The quad example seems to work fine with the same clear color as the cube example had:

Ok, thanks. We really really need to reproduce it on the quad example. And also, we need to know precisely what HW and SW is on your platform that reproduces the issue.
And also, we need to know precisely what HW and SW is on your platform that reproduces the issue.
Does this output from the quad demo help?
AdapterInfo { name: "Mesa Intel(R) UHD Graphics (CML GT2)", vendor: 32902, device: 0, device_type: IntegratedGpu }
Memory types: [MemoryType { properties: CPU_VISIBLE | COHERENT | CPU_CACHED, heap_index: 1 }, MemoryType { properties: CPU_VISIBLE | COHERENT, heap_index: 1 }, MemoryType { properties: DEVICE_LOCAL, heap_index: 0 }, MemoryType { properties: DEVICE_LOCAL, heap_index: 0 }]
formats: Some([Rgba8Srgb, Bgra8Srgb])
SwapchainConfig { present_mode: FIFO, composite_alpha_mode: OPAQUE, format: Rgba8Srgb, extent: Extent2D { width: 1024, height: 768 }, image_count: 2, image_layers: 1, image_usage: COLOR_ATTACHMENT }
resized to PhysicalSize { width: 1024, height: 768 }
SwapchainConfig { present_mode: FIFO, composite_alpha_mode: OPAQUE, format: Rgba8Srgb, extent: Extent2D { width: 1024, height: 768 }, image_count: 2, image_layers: 1, image_usage: COLOR_ATTACHMENT }
resized to PhysicalSize { width: 1024, height: 798 }
SwapchainConfig { present_mode: FIFO, composite_alpha_mode: OPAQUE, format: Rgba8Srgb, extent: Extent2D { width: 1024, height: 798 }, image_count: 2, image_layers: 1, image_usage: COLOR_ATTACHMENT }
I don't have glxinfo in the container. Do you know what package installs that command?

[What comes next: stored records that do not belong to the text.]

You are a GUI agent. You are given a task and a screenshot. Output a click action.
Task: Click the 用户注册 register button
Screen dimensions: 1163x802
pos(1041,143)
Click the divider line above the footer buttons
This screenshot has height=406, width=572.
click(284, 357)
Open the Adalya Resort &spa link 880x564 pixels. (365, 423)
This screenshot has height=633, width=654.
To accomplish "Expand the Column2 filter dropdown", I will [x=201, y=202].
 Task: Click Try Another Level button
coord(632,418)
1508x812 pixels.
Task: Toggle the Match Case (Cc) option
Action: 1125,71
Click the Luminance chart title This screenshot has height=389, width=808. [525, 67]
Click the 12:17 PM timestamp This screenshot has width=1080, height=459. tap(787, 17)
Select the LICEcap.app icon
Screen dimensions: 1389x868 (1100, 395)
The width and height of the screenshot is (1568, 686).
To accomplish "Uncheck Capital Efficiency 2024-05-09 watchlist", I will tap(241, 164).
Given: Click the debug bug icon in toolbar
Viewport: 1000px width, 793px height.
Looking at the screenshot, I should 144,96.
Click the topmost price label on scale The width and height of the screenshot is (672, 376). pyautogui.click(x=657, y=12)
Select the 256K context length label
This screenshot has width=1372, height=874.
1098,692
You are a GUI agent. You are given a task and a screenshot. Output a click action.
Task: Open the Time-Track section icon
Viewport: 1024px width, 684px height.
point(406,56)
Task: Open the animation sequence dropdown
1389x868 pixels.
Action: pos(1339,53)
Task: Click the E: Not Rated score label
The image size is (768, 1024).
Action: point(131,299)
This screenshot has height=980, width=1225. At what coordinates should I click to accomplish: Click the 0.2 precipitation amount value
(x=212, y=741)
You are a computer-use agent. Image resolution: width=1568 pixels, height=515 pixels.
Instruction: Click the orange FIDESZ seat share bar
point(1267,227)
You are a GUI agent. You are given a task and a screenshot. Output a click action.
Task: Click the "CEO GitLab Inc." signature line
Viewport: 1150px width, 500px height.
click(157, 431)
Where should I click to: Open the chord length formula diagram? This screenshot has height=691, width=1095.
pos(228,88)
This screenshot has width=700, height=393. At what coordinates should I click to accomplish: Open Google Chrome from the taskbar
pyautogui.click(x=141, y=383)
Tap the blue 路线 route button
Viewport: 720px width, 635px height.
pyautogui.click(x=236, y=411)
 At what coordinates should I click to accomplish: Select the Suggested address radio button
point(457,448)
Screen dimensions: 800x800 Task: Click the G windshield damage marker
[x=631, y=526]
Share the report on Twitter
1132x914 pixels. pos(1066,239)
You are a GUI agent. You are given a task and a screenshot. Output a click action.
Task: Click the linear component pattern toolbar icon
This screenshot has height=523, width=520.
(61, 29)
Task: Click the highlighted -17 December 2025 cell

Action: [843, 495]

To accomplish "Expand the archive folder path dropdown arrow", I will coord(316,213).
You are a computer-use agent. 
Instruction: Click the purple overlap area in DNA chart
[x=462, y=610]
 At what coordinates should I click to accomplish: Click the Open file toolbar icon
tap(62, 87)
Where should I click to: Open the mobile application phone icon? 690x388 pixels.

Here's glxinfo | grep version on the host using the integrated graphics:
server glx version string: 1.4
client glx version string: 1.4
GLX version: 1.4
Max core profile version: 4.6
Max compat profile version: 4.6
Max GLES1 profile version: 1.1
Max GLES[23] profile version: 3.2
OpenGL core profile version string: 4.6 (Core Profile) Mesa 20.0.8
OpenGL core profile shading language version string: 4.60
OpenGL version string: 4.6 (Compatibility Profile) Mesa 20.0.8
OpenGL shading language version string: 4.60
OpenGL ES profile version string: OpenGL ES 3.2 Mesa 20.0.8
OpenGL ES profile shading language version string: OpenGL ES GLSL ES 3.20
GL_EXT_shader_implicit_conversions, GL_EXT_shader_integer_mix,
And here's glxinfo | grep version on the host using the dedicated graphics card ( I haven't been able to run the example on dedicated card yet, I'll have to try installing the packages from this comment https://github.com/gfx-rs/wgpu/issues/450#issuecomment-684778167, but I need to get my system administrator to install those so I can't do it right now ):
server glx version string: 1.4
client glx version string: 1.4
GLX version: 1.4
OpenGL core profile version string: 4.6.0 NVIDIA 440.100
OpenGL core profile shading language version string: 4.60 NVIDIA
OpenGL version string: 4.6.0 NVIDIA 440.100
OpenGL shading language version string: 4.60 NVIDIA
OpenGL ES profile version string: OpenGL ES 3.2 NVIDIA 440.100
OpenGL ES profile shading language version string: OpenGL ES GLSL ES 3.20
GL_EXT_shader_group_vote, GL_EXT_shader_implicit_conversions,
Yes, that's great, thank you!
OK, my admin just installed the missing packages so I could test on the host. There are no jagged edges on the dedicated GPU.